The Home Stretch

July 26th, 2011

I just finished my last follow on my first baboon.  Meaning: one baboon down, ten more to go.  For this momentous occasion, I chose to wash my hands of WTW (the acronym for Whitlow), the power-walking, slightly attitudinal high-ranker of BA troop.  If WTW were a person, she’d be one of those skinny 60-year olds who still runs marathons and starts off everyday with a wheatgrass banana smoothie.  She’s inordinately peppy for an 18-year old and has only one speed: overdrive.  However, since it was our last two hours together, I thought she might give me a break.  And early signs suggested she was on board.  After lolling under a tree for awhile, she climbed up another nearby and started to take a short nap.  Then, when Wizara, an even higher-ranker, cleared out of the nearest palm nut tree, she scuttled up there to get her fill.  I got complacent.

WTW stayed up the tree for about 15 minutes or so and then jetted down the trunk with her walking shoes on.  I adjusted my fanny pack and took off after her.  She wasn’t running, but she walked with purpose, which usually means I have to dive and tunnel through branches and vines, each taking its turn to whip me in the face, poke me in the eye, or just plain trip me up.  But I stayed with her.  Patting myself on the back, I watched her climb another tree and settled into watching her trying to suck sap from its branches.  Twenty minutes to go.  Easy.

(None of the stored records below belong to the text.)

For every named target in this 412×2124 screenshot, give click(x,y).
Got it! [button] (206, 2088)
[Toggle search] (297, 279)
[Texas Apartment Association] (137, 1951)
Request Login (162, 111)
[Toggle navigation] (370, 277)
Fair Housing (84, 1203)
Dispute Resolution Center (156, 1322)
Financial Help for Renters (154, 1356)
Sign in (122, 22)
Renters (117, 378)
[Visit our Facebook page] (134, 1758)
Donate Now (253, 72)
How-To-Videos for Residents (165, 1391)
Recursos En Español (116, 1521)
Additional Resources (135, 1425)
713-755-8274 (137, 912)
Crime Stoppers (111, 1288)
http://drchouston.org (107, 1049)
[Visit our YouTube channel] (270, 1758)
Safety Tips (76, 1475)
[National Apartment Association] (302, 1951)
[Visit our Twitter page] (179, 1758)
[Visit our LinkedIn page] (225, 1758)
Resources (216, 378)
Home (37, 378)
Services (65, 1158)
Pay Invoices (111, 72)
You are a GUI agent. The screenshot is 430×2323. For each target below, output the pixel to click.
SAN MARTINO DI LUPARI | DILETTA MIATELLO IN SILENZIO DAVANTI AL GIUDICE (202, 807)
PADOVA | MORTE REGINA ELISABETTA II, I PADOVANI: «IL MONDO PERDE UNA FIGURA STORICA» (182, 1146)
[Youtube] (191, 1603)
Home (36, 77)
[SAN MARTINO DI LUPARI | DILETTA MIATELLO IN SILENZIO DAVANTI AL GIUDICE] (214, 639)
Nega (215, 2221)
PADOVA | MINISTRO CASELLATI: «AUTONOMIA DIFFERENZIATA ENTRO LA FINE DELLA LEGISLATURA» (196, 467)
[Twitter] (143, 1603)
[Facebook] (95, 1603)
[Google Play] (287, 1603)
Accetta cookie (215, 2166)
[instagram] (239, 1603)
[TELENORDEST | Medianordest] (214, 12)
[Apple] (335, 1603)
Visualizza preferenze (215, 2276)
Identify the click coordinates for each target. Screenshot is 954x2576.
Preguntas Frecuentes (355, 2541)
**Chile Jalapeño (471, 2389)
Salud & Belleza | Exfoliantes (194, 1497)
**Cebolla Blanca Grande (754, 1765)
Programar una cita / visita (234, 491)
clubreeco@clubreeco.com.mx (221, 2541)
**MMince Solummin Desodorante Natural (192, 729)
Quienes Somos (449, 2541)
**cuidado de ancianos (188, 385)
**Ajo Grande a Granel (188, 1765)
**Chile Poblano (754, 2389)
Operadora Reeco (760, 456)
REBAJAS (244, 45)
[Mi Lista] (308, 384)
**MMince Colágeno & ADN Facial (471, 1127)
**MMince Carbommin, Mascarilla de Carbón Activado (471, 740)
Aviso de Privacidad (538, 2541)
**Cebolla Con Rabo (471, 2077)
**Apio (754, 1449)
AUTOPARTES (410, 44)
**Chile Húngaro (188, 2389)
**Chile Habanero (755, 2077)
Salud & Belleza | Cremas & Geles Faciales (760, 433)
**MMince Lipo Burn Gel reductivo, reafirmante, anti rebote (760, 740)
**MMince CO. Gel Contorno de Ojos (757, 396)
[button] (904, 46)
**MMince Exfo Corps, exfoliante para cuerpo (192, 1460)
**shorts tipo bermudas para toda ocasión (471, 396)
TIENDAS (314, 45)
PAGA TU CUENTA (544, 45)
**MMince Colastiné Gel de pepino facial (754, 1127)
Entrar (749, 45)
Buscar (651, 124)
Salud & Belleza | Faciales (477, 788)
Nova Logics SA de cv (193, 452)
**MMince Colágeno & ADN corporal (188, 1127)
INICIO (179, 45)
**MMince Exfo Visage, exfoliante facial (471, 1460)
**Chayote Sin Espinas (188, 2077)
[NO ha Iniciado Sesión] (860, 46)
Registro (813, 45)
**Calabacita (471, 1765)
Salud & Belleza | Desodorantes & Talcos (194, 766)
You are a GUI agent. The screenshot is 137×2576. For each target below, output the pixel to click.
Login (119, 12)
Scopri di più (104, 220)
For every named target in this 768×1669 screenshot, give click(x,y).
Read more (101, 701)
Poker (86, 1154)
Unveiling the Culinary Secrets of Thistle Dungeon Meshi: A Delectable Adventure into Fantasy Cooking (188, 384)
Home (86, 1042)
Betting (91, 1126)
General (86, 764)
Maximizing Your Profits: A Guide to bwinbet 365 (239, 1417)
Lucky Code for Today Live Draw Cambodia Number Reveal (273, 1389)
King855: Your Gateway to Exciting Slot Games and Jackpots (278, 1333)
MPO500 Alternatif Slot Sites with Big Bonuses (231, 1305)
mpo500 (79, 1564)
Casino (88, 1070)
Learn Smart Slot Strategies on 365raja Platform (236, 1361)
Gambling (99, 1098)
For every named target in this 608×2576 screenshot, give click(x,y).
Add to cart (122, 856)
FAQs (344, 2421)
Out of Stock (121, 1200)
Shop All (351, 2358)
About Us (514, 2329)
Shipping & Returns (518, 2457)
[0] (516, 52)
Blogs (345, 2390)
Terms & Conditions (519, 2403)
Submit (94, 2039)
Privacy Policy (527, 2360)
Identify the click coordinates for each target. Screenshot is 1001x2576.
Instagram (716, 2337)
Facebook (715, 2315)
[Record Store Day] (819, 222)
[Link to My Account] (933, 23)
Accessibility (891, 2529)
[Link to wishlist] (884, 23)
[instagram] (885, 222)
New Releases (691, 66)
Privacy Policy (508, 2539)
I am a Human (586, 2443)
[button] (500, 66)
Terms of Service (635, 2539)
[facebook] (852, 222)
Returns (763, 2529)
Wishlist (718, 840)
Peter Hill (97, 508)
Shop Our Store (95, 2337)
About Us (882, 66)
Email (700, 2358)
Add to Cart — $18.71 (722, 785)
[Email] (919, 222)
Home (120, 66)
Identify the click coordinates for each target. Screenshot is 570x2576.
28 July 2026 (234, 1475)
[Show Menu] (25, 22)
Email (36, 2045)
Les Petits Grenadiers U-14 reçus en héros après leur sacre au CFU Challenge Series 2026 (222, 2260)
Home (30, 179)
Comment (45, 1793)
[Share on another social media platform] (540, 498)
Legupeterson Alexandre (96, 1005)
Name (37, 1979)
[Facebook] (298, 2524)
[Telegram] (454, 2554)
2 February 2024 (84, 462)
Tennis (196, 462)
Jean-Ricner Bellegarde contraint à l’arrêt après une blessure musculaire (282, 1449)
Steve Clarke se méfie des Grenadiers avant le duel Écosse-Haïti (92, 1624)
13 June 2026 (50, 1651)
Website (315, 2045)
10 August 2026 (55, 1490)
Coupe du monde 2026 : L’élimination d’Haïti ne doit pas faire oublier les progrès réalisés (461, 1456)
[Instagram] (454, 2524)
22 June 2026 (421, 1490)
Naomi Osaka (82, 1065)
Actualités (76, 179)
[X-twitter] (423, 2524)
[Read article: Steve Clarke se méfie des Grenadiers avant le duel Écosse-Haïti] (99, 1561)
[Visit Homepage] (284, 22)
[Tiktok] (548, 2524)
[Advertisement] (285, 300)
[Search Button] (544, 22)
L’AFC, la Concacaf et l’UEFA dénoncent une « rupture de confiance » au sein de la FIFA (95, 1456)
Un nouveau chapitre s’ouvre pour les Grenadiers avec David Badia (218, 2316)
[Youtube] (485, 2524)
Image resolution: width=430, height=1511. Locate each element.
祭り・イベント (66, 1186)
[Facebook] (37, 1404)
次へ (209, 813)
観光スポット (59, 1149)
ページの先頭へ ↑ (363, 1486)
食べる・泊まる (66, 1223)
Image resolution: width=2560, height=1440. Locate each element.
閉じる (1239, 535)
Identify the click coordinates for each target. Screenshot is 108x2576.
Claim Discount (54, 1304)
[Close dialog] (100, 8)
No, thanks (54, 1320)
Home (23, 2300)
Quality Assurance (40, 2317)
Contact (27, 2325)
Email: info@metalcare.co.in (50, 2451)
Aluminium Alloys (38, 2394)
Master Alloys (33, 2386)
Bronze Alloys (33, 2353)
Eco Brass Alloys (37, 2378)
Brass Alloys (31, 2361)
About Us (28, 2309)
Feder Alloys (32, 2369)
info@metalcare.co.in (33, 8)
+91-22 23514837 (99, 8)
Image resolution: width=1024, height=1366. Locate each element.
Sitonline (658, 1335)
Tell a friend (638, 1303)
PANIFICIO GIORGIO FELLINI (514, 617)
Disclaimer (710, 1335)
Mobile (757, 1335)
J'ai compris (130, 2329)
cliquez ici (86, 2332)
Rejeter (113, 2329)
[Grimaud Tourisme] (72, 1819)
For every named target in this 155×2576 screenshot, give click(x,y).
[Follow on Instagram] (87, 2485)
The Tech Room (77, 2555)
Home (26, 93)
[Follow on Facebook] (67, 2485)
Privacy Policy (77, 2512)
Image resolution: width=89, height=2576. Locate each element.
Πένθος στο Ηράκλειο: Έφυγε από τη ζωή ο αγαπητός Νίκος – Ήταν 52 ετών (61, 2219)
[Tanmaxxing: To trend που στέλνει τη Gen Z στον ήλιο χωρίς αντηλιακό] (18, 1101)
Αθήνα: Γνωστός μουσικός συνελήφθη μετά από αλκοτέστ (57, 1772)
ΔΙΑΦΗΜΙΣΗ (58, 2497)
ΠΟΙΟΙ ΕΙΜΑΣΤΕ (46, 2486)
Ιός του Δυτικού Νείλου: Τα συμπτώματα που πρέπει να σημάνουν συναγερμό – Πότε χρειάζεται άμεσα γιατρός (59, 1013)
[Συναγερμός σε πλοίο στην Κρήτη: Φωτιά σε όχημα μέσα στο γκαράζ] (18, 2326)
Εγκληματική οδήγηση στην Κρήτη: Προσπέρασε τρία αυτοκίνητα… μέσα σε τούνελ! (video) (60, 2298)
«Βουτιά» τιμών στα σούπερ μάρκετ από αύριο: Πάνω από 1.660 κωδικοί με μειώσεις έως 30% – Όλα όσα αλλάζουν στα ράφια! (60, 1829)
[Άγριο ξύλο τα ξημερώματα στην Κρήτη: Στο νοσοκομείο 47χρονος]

And then, suddenly, she was gone.  Sufi had been interested in debating the finer points of Lake Tanganyika boat travel and the cost of paying for a boat myself when I looked up and WTW simply wasn’t there.  “She has to be there,” Sufi insisted, neither of us believing she could have sneaked down without our knowing.  Well, wily little bad word, she had.  So, Sufi and I started the mad kind of random searching that is beyond frustrating because you haven’t the slightest clue which way she’s gone.  I climbed up a ravine of sorts, found Wirdet then Wokora, but no WTW.  I negotiated the slippery fallen leaves and steep incline, waddling along at an angle, trying to listen for the rustle of someone else in the debris.  Nothing.

After twenty minutes of searching, though, I heard Sufi’s familiar “Oooo! Oooo!”  Double “oo”s are always good news.  One “oo” means, “Where are you?” or “I am here”.  But two “oo”s, at least in this context means, “I’ve got the little sumbitch!”  Unfortunately, Sufi was ooing from down a mountain and across the river.  I briefly debated about winding my way back to the vague path I had climbed up, but deciding this would take too much time, just started blazing down hill.  Mostly I managed a controlled fall, Tarzan-ing from vine to root to tree trunk as I slid sometimes on my feet, sometimes on my butt, from seemingly sturdy clump of twigs to sturdy clump of twigs.  I briefly considered not going over a mini cliff but then decided it would probably be okay.  It was.  A few other times I thought, “Hmm.  I seem to keep sliding.  If I don’t stop in the next .7 seconds, it could be bad.”  But eventually I made it to the river.  I attempted to skip across on stones, which never works out for me, and, shoes wet, plunged into the thick machaka (vines) across the way, oo-ing and oo-ing as I tried to use my surprisingly faulty sound radar to locate Sufi (at one point, I thought he was actually back across the river).  But, after another four of five minutes of crawling, I birthed myself into a mini-clearing where Sufi stood, arm outstretched to indicate the baboon WAAAAY up there in a tree.  I thanked him, brushed myself off, and finished my follow.

I’m hoping the others are feeling a little bit more generous about the end of our 30 hours together.